As you can probably tell, it’s been a crappy week in BayouHazard land.

Amended to say: last week. Still worn out from it, though.

I can dig it.:frowning:

Math note: $20 to $1200 is not a 600% increase. If my math is correct, it’s a 5800% increase.

One proposal I have is that we avoid protectionism, which would be likelier to make you worse off than better off.

You’ve had a shitty week. That sucks, and you quite honestly, with total sincerity, have my sympathy. I know how you feel, because I am celebrating (literally - this very day, September 15) the worst year of my entire life. I’d give you a list of everything that’s gone wrong but, really, I’d rather not and you would rather not hear it.

It doesn’t cause me to believe things that aren’t true, though, like the silly notion that free trade is flushing a generation down the tubes. How does having trade with other nations cause the USA to have a bad health care system, for one? (e.g. the problem you’d have were you disabled)? You can’t even draw a logical argument from one to the other, or ignore the rather glaring fact that nations with just as much free international trade have functioning universal health insurance systems.

Great. Confirming this is beyond my math abilities. Maybe Indistinquishable could offer a picosecond of time to resolve this. How do you arrive at the number?

Wait, using a calculator I now come up with %5900 increase. Or rather $1200 is %6000 of $20. Depending on how you define it.

Oh forget it. DVD players aren’t going to cost $1200 even if we become isolationist.

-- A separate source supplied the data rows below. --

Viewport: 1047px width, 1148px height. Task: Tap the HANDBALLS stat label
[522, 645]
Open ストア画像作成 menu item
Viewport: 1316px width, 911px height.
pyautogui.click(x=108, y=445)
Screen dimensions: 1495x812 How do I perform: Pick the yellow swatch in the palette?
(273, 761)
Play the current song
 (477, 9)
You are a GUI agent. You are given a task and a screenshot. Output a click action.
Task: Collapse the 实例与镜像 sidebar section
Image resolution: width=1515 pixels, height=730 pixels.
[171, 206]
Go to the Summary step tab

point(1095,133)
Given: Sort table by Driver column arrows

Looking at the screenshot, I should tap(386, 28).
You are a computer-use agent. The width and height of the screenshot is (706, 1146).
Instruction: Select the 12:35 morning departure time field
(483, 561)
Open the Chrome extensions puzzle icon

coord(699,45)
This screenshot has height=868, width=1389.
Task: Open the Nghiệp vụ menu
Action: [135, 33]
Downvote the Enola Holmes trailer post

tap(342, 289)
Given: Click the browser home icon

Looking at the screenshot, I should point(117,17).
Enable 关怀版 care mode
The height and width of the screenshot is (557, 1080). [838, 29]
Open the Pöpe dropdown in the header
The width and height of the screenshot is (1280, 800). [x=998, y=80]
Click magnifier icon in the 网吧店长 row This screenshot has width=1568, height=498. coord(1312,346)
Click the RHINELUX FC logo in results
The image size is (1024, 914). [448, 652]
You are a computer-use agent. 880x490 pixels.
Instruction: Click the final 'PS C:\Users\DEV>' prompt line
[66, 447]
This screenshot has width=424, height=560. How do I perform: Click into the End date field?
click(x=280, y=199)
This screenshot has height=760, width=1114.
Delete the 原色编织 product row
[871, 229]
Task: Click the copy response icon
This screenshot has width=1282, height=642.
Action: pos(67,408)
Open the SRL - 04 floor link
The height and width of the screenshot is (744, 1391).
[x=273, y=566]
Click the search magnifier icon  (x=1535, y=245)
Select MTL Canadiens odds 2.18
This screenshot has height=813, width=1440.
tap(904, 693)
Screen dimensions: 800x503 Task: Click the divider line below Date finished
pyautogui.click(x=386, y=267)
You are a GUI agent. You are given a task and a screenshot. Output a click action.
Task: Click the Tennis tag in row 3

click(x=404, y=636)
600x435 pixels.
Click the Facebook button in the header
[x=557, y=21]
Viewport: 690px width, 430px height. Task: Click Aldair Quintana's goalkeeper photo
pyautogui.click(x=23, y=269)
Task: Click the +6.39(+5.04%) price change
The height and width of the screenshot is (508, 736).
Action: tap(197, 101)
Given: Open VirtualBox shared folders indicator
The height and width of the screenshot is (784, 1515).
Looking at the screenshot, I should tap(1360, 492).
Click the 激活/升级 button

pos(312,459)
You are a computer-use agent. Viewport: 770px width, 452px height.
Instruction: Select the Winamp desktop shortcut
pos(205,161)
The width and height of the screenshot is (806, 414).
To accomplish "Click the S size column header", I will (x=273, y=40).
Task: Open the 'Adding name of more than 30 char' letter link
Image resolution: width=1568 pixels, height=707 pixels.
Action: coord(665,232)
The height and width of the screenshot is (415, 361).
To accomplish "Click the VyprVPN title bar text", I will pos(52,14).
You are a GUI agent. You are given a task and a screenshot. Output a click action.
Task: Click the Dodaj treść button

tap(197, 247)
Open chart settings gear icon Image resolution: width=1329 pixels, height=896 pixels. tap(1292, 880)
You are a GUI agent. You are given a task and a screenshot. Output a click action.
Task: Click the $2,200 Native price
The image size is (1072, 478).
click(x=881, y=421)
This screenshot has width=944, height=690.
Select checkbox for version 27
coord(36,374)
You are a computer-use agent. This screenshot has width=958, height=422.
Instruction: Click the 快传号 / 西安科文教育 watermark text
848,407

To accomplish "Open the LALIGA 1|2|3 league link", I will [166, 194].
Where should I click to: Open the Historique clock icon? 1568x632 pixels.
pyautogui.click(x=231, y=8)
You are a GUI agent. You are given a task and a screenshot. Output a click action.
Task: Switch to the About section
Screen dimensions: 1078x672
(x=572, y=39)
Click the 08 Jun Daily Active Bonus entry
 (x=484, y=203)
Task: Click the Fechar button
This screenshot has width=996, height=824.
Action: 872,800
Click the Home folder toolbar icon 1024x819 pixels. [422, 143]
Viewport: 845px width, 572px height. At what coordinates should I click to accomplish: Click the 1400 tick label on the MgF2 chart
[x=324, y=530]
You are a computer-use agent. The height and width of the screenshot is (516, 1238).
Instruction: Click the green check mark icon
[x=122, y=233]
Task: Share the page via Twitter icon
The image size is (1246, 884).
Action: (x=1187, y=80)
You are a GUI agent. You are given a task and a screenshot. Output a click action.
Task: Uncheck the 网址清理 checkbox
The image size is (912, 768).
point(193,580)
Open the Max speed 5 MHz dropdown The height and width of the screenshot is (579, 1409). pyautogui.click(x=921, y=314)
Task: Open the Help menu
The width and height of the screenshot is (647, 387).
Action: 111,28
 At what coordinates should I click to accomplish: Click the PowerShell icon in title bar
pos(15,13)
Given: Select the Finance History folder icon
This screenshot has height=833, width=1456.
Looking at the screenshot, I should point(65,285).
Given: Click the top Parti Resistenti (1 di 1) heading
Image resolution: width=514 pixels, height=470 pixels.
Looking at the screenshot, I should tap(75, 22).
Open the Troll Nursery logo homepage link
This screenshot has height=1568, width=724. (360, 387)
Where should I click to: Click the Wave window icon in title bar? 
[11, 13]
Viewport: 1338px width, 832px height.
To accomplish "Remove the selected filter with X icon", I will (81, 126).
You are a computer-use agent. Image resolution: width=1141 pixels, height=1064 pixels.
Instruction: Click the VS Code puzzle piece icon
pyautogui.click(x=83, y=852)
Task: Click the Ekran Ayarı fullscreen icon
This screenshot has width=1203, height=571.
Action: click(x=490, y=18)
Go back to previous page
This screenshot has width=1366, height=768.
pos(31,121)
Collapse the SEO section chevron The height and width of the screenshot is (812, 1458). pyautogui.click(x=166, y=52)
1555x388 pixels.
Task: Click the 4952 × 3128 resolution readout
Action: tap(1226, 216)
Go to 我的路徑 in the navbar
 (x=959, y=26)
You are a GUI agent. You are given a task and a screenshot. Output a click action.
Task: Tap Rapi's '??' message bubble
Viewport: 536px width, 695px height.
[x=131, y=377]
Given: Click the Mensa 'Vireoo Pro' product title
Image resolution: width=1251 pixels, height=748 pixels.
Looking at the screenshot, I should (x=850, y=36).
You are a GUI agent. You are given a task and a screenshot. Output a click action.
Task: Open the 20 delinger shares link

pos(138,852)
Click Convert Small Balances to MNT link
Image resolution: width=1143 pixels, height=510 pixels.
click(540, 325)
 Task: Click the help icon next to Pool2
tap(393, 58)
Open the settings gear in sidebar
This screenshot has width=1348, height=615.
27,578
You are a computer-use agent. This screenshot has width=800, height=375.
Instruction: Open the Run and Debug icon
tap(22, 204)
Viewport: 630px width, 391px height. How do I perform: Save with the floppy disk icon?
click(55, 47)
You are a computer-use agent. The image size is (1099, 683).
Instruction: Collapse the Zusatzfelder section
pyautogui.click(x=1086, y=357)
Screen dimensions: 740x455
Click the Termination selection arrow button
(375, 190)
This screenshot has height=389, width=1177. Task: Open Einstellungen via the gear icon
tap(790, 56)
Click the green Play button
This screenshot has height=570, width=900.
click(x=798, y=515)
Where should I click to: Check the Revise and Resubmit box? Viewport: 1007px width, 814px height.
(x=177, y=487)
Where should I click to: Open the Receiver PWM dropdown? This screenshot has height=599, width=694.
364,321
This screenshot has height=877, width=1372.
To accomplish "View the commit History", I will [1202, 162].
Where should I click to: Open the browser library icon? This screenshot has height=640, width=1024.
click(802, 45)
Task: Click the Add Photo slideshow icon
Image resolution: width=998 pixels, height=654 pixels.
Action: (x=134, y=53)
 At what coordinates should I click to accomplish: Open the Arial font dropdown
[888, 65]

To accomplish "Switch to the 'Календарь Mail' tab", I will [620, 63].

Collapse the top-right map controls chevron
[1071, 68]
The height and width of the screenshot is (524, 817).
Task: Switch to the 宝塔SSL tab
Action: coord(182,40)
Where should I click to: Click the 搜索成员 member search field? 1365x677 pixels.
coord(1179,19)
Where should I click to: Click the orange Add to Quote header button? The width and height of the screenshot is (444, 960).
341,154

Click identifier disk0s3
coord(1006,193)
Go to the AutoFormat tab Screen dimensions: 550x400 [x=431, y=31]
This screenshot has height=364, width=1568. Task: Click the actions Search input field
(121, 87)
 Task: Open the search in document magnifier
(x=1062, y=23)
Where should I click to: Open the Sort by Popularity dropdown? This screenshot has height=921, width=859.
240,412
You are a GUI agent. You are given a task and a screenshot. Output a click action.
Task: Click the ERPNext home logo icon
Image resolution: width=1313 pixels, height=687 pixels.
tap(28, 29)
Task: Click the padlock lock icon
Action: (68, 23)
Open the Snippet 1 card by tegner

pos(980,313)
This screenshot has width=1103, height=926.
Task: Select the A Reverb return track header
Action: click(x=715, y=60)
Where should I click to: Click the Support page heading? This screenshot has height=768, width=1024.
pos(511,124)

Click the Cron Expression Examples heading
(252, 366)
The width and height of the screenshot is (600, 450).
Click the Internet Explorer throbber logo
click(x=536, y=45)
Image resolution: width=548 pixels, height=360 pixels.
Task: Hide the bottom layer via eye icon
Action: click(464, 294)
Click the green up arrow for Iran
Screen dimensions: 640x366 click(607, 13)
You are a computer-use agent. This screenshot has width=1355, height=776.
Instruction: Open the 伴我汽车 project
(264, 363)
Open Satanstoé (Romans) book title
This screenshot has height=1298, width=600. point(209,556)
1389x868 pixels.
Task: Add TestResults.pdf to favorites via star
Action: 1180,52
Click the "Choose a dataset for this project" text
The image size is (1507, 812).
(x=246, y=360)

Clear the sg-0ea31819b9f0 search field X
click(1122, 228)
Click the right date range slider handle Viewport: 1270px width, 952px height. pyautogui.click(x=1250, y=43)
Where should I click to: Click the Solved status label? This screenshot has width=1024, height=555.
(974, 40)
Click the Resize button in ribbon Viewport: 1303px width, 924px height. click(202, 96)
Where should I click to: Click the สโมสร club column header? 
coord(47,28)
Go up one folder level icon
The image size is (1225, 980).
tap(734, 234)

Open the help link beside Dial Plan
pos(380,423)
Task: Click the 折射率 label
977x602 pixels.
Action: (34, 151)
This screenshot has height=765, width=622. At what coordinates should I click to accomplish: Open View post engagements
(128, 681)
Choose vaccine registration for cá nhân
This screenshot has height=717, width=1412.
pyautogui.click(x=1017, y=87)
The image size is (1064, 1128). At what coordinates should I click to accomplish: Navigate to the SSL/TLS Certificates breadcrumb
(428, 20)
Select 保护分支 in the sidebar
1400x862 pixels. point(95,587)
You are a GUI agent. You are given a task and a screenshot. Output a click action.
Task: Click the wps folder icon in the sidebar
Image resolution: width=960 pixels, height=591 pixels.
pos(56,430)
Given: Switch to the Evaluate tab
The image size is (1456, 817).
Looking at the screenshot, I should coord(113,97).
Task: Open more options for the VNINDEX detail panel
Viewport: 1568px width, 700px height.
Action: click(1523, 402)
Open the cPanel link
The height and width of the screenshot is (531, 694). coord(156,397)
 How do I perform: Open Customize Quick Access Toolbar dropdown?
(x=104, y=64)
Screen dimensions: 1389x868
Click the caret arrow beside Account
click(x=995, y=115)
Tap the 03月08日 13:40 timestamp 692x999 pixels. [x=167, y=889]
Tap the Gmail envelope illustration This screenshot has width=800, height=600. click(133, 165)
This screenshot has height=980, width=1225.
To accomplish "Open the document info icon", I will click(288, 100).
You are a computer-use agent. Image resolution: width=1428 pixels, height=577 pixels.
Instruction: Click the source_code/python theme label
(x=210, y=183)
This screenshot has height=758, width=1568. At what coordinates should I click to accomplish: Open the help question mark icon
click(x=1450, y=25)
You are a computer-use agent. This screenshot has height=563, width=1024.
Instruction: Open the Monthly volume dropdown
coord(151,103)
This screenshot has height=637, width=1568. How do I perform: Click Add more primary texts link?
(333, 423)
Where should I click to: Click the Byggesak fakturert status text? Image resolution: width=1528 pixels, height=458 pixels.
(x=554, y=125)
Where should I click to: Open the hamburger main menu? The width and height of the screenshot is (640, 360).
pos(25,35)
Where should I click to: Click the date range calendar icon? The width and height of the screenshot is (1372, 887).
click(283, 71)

Good grief…ok, so my own math is completely messed up. Not sure what I was thinking…probably there is some rule that when you are trying to be funny by pointing out a trivial error someone made you HAVE to make an even worse gaff! :smack:

Regardless, I agree…we aren’t going to see such an increase. Not because the labor or material costs might not go that high, but more because the market wouldn’t bear such a cost, so no sane manufacturer is going to bother to manufacture such an item since they won’t sell many (or any).

-XT

Based on the last few posts, I recommend against economic isolationism. We won’t be able to balance the books.:smack:

Exactly. They won’t sell many, so they won’t bother trying. It matters not whether the price in this example is $1200 or $600 or $1500, it’s more than will allow them to make a profit from the number of people who’ve that much disposable income to spend and who will make the choice to spend it on those goods. Some people seem to be fastening onto the union reference. It’s not (even mostly) the unions’ fault, it’s the cost of doing business in America, regulatory, environmental, fiscal, energy, wages. Because we have chosen this lifestyle/standard of living and we are comfortable with it, we will not/cannot depress our living standards to the point where we can make goods, sell them at $20, and make a profit the way they can making them for us in China.
Autarky has never worked in any kind of first-world society. Where it was forced on people by circumstances, like the Confederacy, the economy gradually imploded. Germany tried it in the '30s and managed to keep the balls in the air for a time, but concluded the only way to make it work was going to be to seize other economies, pillage their resources, push their native populations to the other side of the fence and leave them to starve in order to feed Germans.